2. Le problème aujourd'hui essentiel : une offre insuffisante
Le problème actuel des commerces en zone urbaine sensible est essentiellement celui de l'offre. Il semble en effet incontestable que le principal problème des commerces dans les zones urbaines sensibles est que la demande existante n'y est souvent pas satisfaite, alors même que leur proximité devrait leur garantir un avantage comparatif déterminant.
a) Une mauvaise qualité du bâti
La faible attractivité des nombreux centres commerciaux de quartiers sensibles provient fréquemment d'une mauvaise qualité du bâtiment abritant le centre commercial.
Tout d'abord, sa conception peut ne plus être adaptée aux attentes de la clientèle. Ainsi, le centre de la Croix Rouge, à Reims, est construit dans une passerelle de béton enjambant une route et que l'on a pu comparer à un « blockhaus ».
Ensuite, ces centres sont généralement mal entretenus, ce dont découlent des risques d'incendie et un aspect peu engageant.
b) L'insécurité
L'insécurité correspond à une réalité essentielle, trop souvent négligée.
Selon une étude réalisée par l'Insee en 1996 13 ( * ) , le risque d'agression est plus important pour les personnes vivant dans des zones d'immeubles collectifs que pour celles habitant en maisons individuelles, comme l'indique le graphique ci-après.
Personnes déclarant, en 1996, avoir été victimes d'une agression ou d'un vol
en 1994 ou en 1995
(en %)
Source : Insee
En outre, les forces de l'ordre sont souvent trop peu présentes dans les zones urbaines sensibles.
Cependant, selon l'Insee, « le fait d'habiter dans une cité ou un grand ensemble n'expose (...) pas davantage aux agressions que de vivre dans une zone d'habitat collectif moins importante ».
Contrairement à ce que l'on pourrait être tenté de croire de prime abord, les données de l'INSEE indiquent que le nombre d'agressions n'est pas plus important dans les cités que dans les autres quartiers urbains, et le nombre de vols guère supérieur.
Par ailleurs, les centres commerciaux semblent échapper à la tendance générale à l'augmentation de la violence contre les personnes, que l'on peut observer depuis quelques années, comme l'indique le graphique ci-après.
La violence dans les centres commerciaux
Source : Conseil national des centres commerciaux
L'insécurité joue pourtant un rôle important dans la désertion des zones urbaines sensibles par les commerces. En effet, la fréquence des dégradations de biens publics y est deux fois plus nombreuse qu'ailleurs. Surtout, les vols dans les centres commerciaux y sont importants, et en augmentation, comme l'indique le graphique ci-après.

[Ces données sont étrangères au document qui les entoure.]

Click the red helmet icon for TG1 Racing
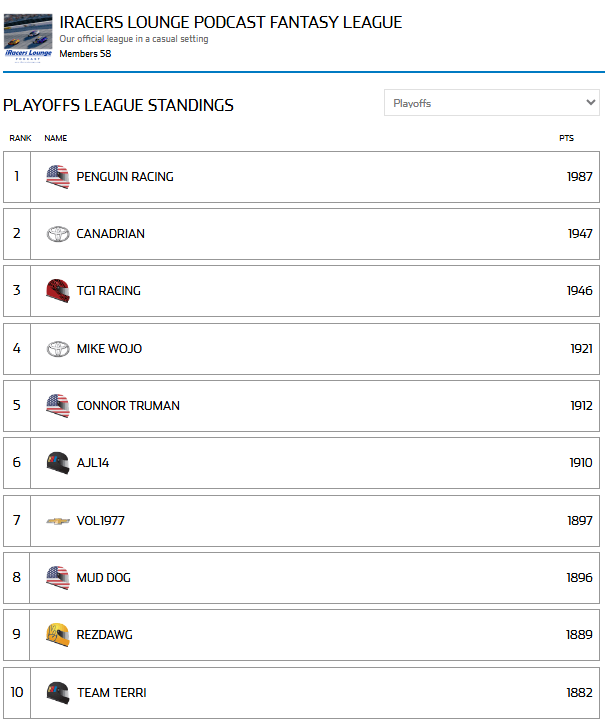Image resolution: width=605 pixels, height=723 pixels. coord(58,291)
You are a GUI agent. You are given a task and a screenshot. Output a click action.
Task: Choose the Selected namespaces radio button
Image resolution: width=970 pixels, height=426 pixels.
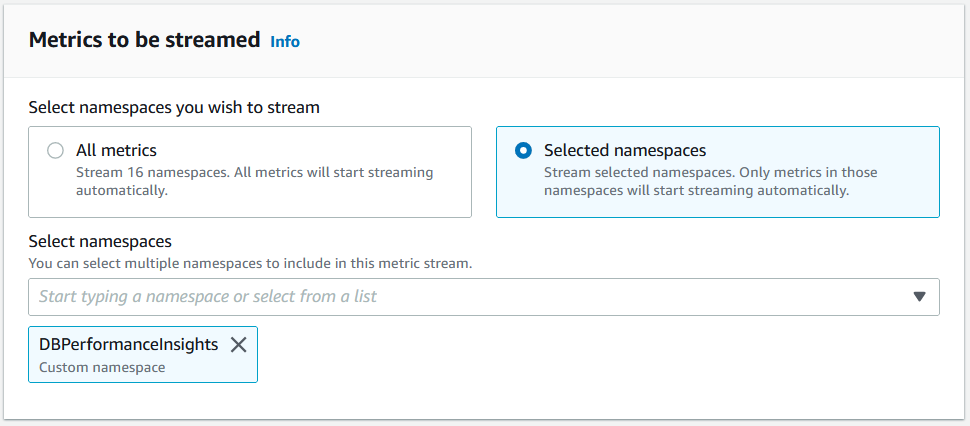click(522, 151)
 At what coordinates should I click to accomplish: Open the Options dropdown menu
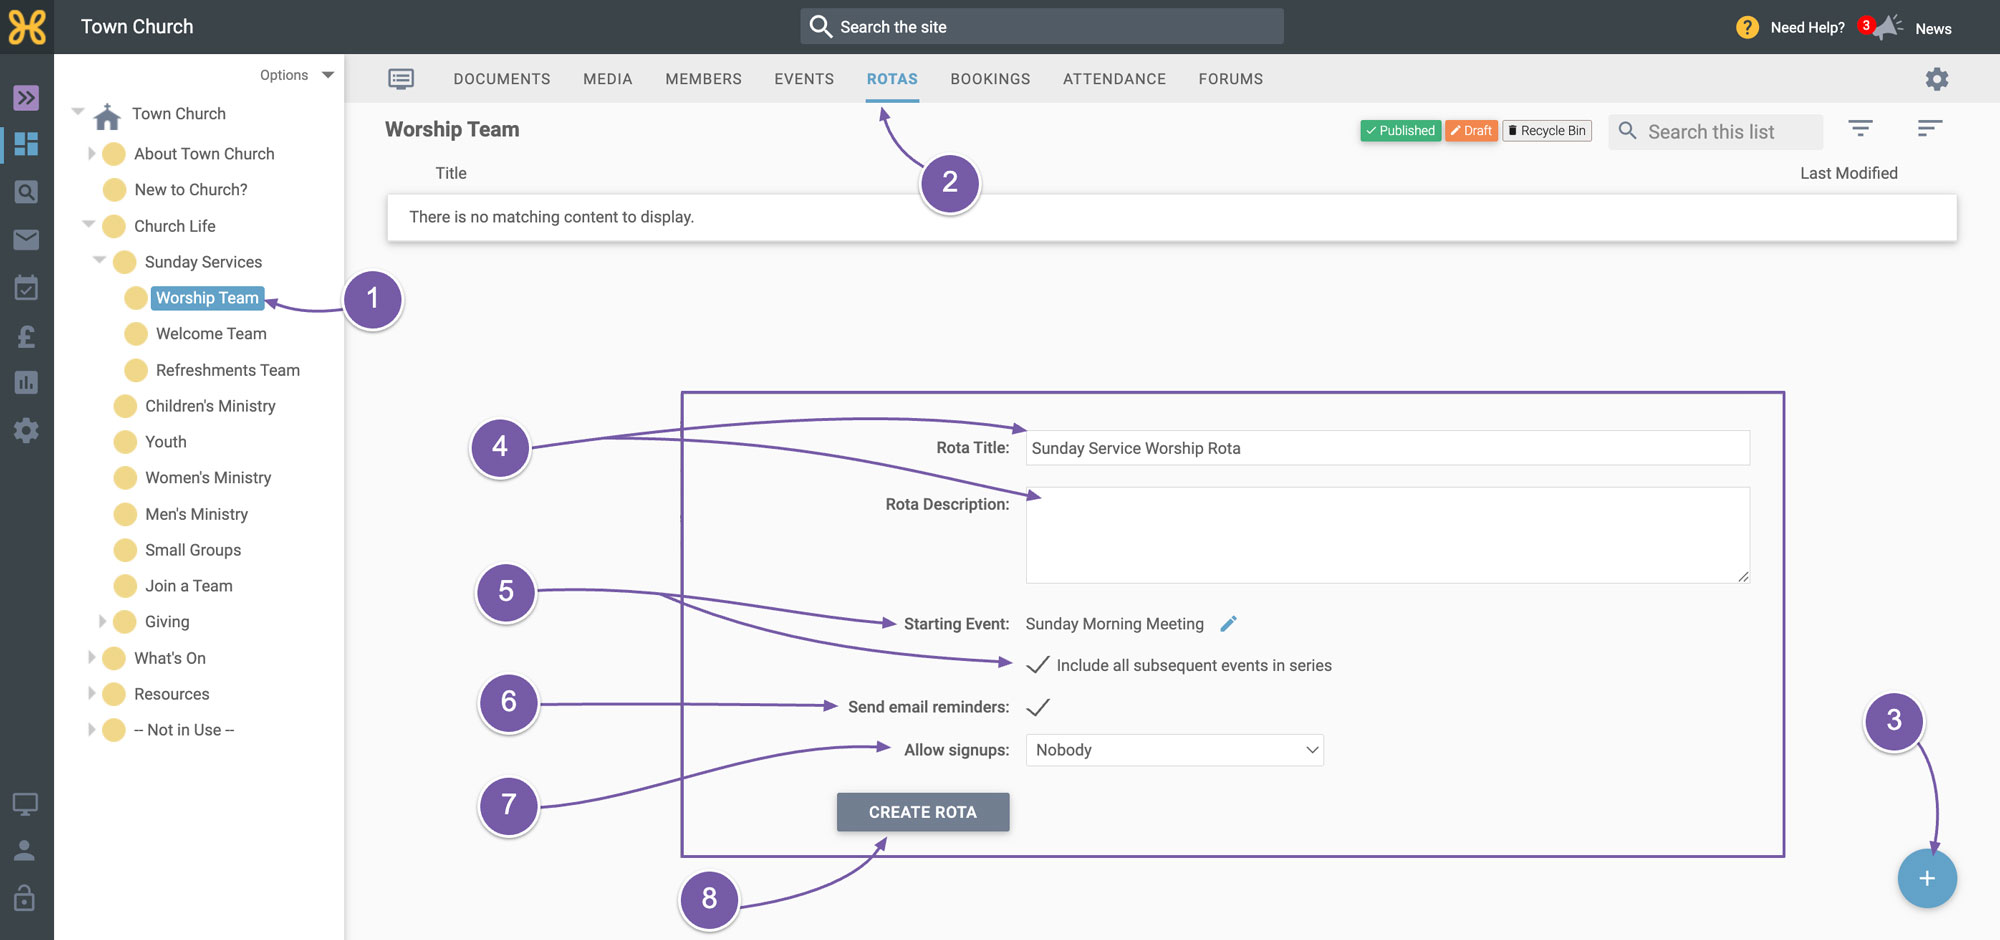pos(296,75)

Les vols dans les centres commerciaux
Source : Conseil national des centres commerciaux
Le coût direct de ces vols n'est pas négligeable. Selon l'EPARECA, le vol à l'étalage peut représenter jusqu'à 4 % des ventes, auxquels il faudrait ajouter 2 % correspondant à la consommation sur place et à la « casse ». L'EPARECA précise que le vol à l'étalage généralement admis par les supermarchés représente 1 % du chiffre d'affaires . Compte tenu des marges pratiquées, cela peut conduire l'exploitation à être déficitaire.
Le coût de la surveillance et de la vidéosurveillance est par ailleurs important. En effet, selon le Conseil national des centres commerciaux, les 550 centres commerciaux français dépenseraient en moyenne 160 000 euros par an pour leur sécurité, et de 1999 à 2001, les dépenses de sécurité auraient augmenté de 35 %. L'EPARECA cite des exemples éloquents : « A Montbéliard sur le site des Hexagones, le léger bénéfice dégagé par le supermarché U est absorbé par le coût des vigiles au contrôle d'accès. A Grigny, les dépenses engagées pour la sécurité du centre sont l'équivalent des autres charges imputables aux commerçants ».

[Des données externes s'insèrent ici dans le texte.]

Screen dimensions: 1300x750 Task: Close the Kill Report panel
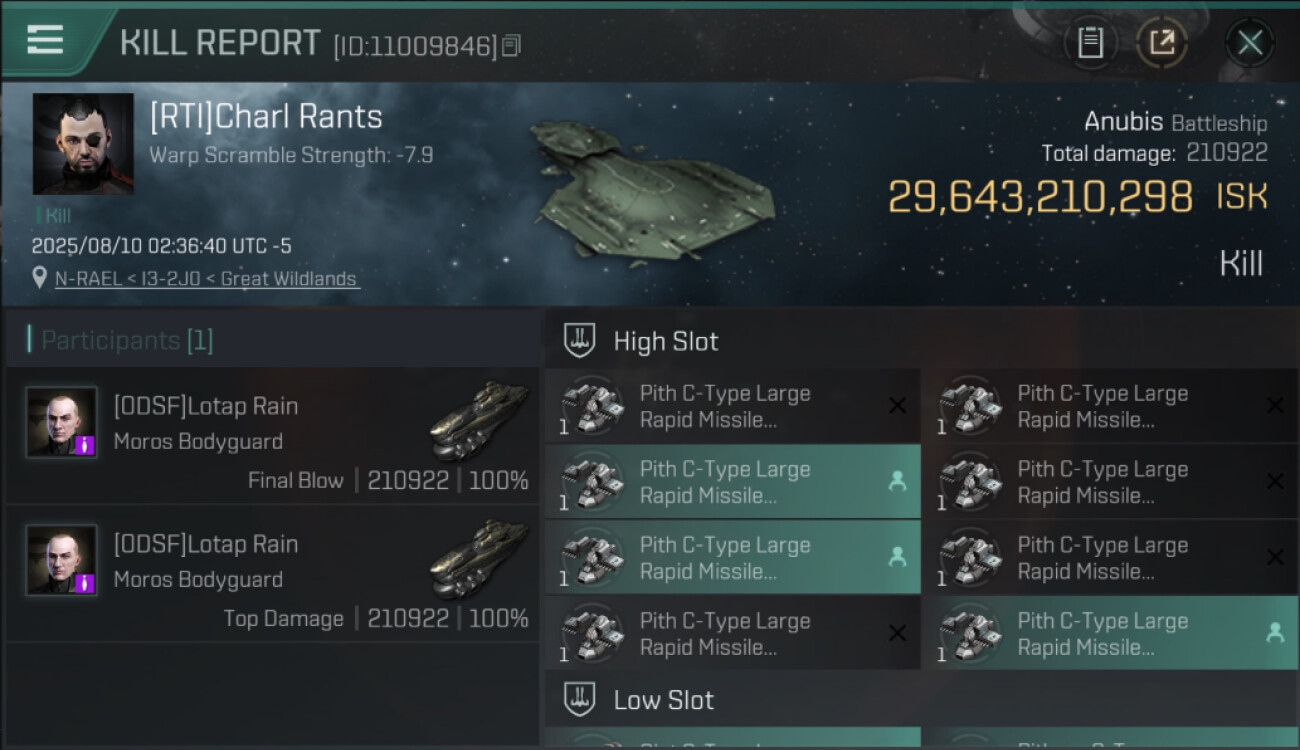pyautogui.click(x=1249, y=43)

Les quartiers sensibles peuvent poser des problèmes de gestion du personnel (problèmes de recrutement du personnel, vols internes...). Selon l'EPARECA, « l'exemple de la fermeture du LIDL à la Courneuve dans le quartier des « 4000 » est significatif, car essentiellement motivé par le social ».
Au-delà de la sécurité des personnes, c'est l'image dégradée des quartiers qui constitue le problème majeur, dissuadant les commerçants en place d'investir et les grandes enseignes de s'installer 14 ( * ) .
* 13 Emmanuelle Crenner, Insécurité et sentiment d'insécurité, Insee première, n° 501, décembre 1996.
* 14 Force est de constater que les moyens développés par les municipalités des zones urbaines sensibles -îlotiers, médiateurs, associations de prévention - n'ont pas suffi.